After meeting with the U.S. Department of Justice on Tuesday, the Poker Players Alliance reported that little progress has been made in repayment of more than $200 million to Full Tilt Poker's U.S. customers.
PPA Executive Director John Pappas said in a press release that he and PPA counsel had a "cordial and productive meeting" with officials from the Asset Forfeiture and Money Laundering Section of the DOJ. Pappas explained that he provided the officials with information and insight into what the player community expects from a remission process that was set forth when the DOJ made a deal with PokerStars in July.
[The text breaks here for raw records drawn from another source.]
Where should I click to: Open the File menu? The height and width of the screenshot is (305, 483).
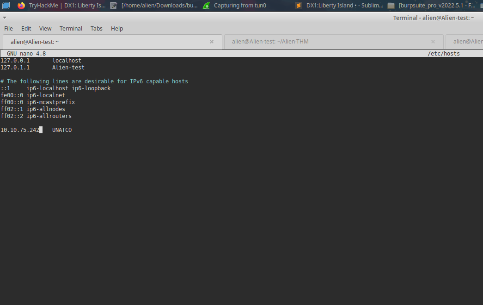point(8,28)
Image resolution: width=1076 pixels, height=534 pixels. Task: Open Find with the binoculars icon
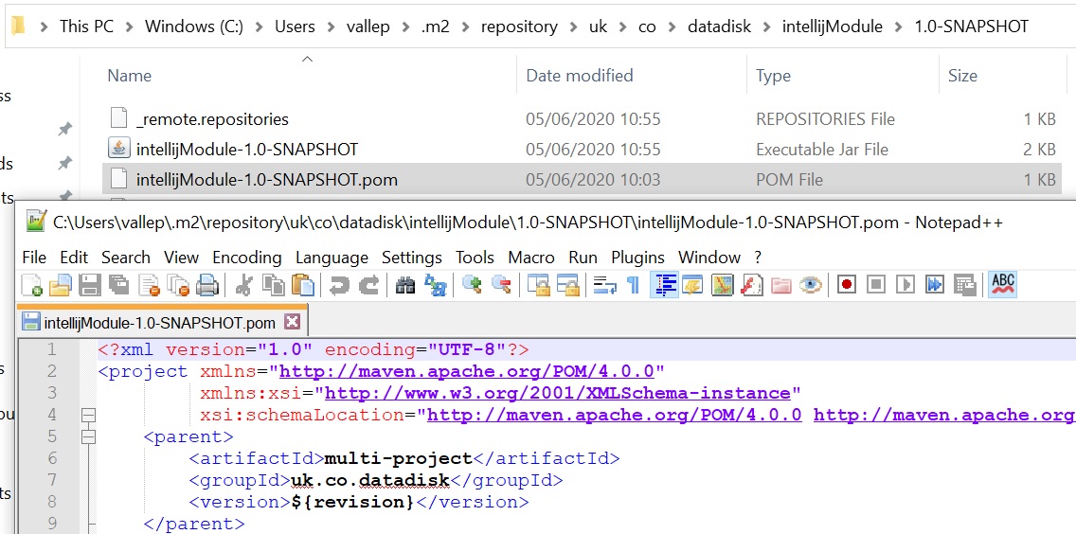coord(406,285)
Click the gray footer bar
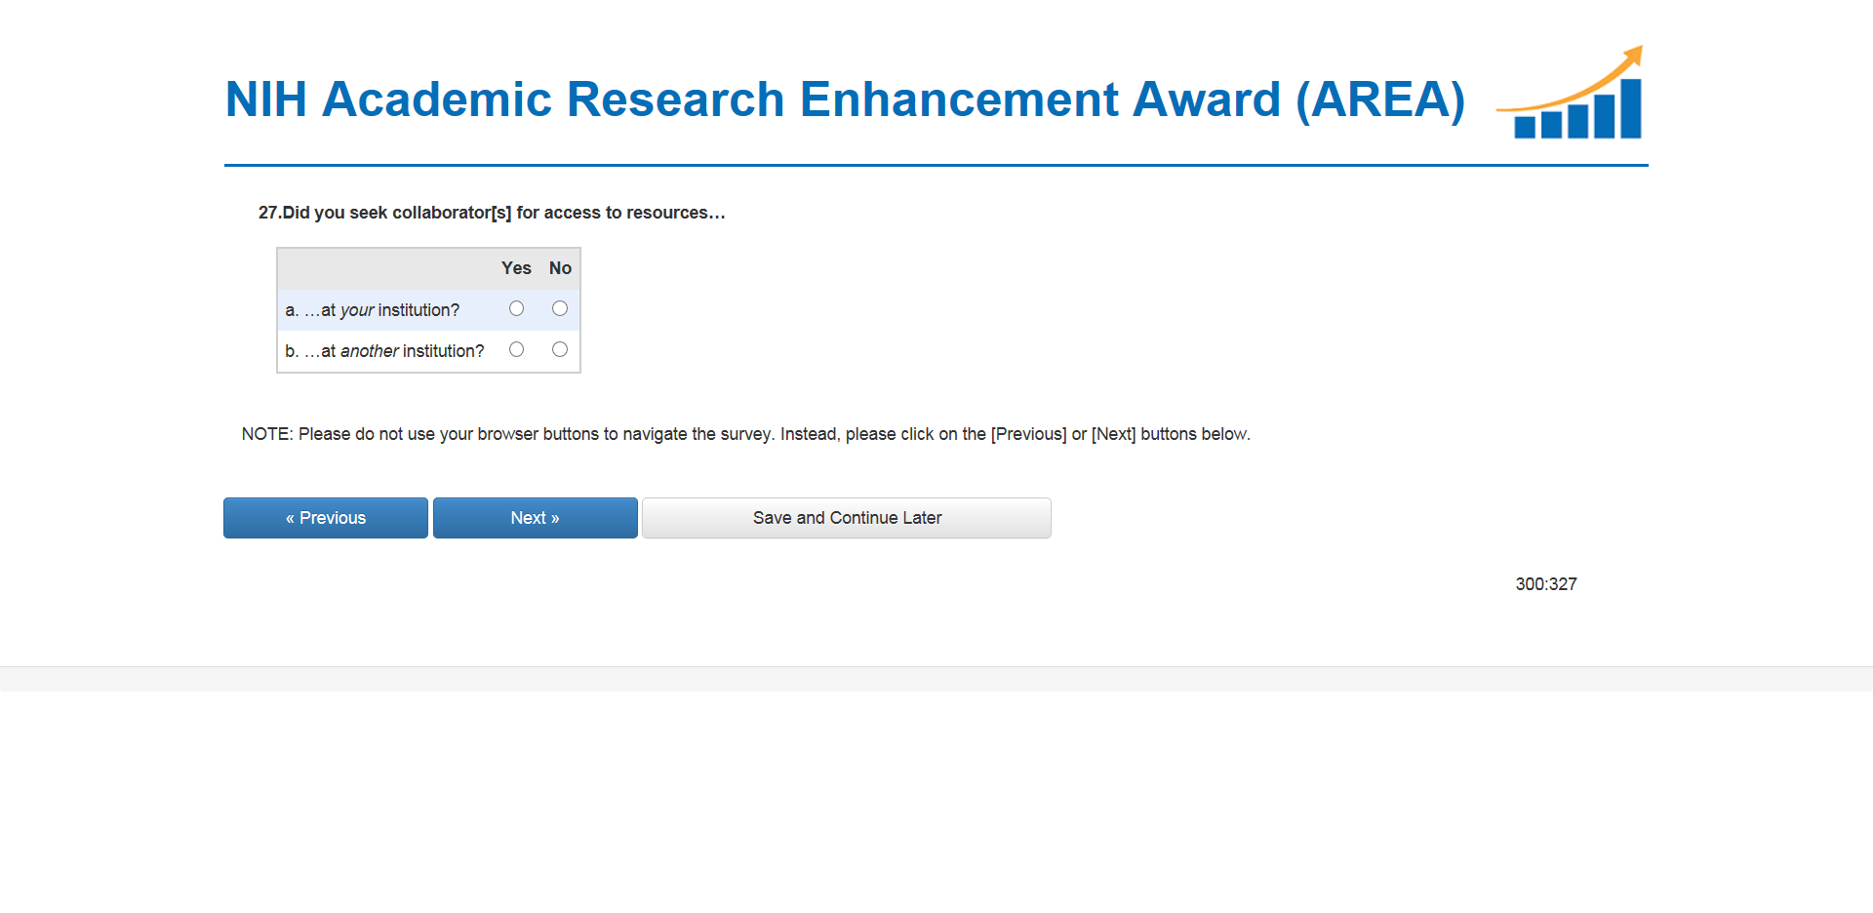Viewport: 1873px width, 913px height. coord(936,679)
As part of the deal, PokerStars acquired the assets of Full Tilt Poker and agreed to repay non-U.S. players within 90 days. The U.S. Department of Justice was thereby responsible for reimbursing U.S. players.
Pappas added that the PPA and DOJ also discussed a timetable for completing repayment, as well as the DOJ's hiring of a third-party claims administrator to assist in the remission process.
However, after the hearing Pappas said it was clear that "no decisions have been made at the DOJ regarding the manner of repayment of player balances."
"This is certainly not good news for those poker players still awaiting the return of their money, but it is all the news the PPA can provide at this time," Pappas said in a statement on Tuesday. "Beyond that the PPA can only pledge to continue its work with the DOJ and do everything it can to help the DOJ get the process moving as soon as possible. The PPA’s legal team is already working on specific methods to help accomplish this objective.
According to Pappas, completion of a refund claims process is a "long way away" and there is no date set for selecting a third-party claims administrator. Pappas says progress is being hindered by the DOJ's lack of staff and resources in addition to numerous other forfeiture cases being administered.
Pappas says that the PPA has offered to help the DOJ expedite the process and that the organization's legal team is working on ways to make cooperation happen.
Players in the U.S. remain in the dark about their funds, but Full Tilt Poker reopened to much of the world last week and made available more than $184 million in customer funds. That includes segregated markets like France, Belgium and Spain, where Full Tilt Poker's new operation is not available, but players could withdraw their funds through PokerStars.